23 de diciembre de 2018

Cuando se está bien

Qué bien se está cuando se está bien. Qué bien estoy, debería decir, cuando estoy bien. No hicieron falta más que doce horas (igual menos, porque afortunadamente no llevo la cuenta) bajo el sol para que se me quitaran las brumas del norte de la cabeza y el sol mediterráneo calentase mis huesos; unos huesos que el frío insular estaba congelando por dentro. 

Ayer estaba sentada en una terraza al sol, más a gusto que nadie, con una copa de vino y acompañada por dos de las personas a las que más quiero en este mundo. Y después, aquella noche, estuvimos de fiesta para otra persona muy querida. Y he paseado, también al sol, para ir a buscar a mi persona en particular. Cuando caminaba con Sombra por el río, me di cuenta de que me sentía en paz. De que estaba bien y de que había echado de menos muchas cosas. De algunas de ellas llegué a renegar en algún momento, y me dio risa en lugar de vergüenza. 

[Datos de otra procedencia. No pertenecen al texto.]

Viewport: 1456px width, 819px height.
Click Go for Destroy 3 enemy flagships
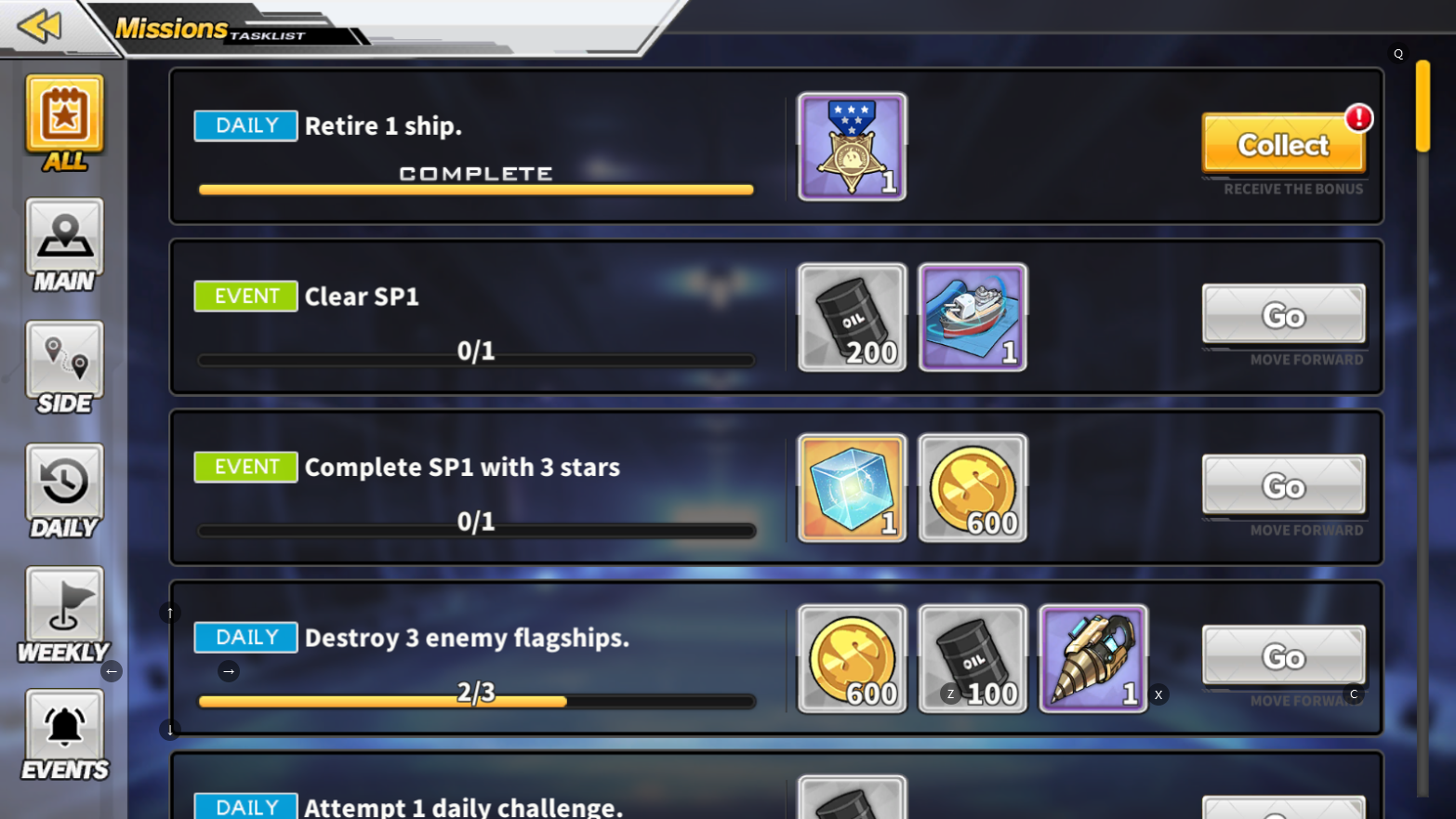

No es que todas mis preocupaciones se hayan evaporado, pero sí se han diluido en un grado bastante notable. Y todo es porque estoy en casa; en la que todavía es mi casa. Y me noto más tranquila, más calmada, más en paz. Y me da bastante más igual todo lo que hace una semana parecía que me inquietaba. 

Quería escribir mucho más, pero la verdad que es mi padre ha cambiado la música y me ha hecho quedarme con él más de lo que yo tenía planeado, así que se me ha ido de la cabeza. 

Pero estoy bien, vaya si estoy bien.

Ah, y que papá se acuerde de mí con canciones de viaje es algo que siempre me dibuja una sonrisa. Porque, independientemente de lo que haga en general, yo siempre estaré de viaje. De aquí para allá, dando saltos por una geografía (visionaria) infinita. Porque aunque han pasado muchos años, parece que sigo siendo Rewend, como si aquel tatuaje en la arena hubiese traspasado mis dedos y se hubiese quedado en mi piel.
La verdadera esencia, aquello que soy.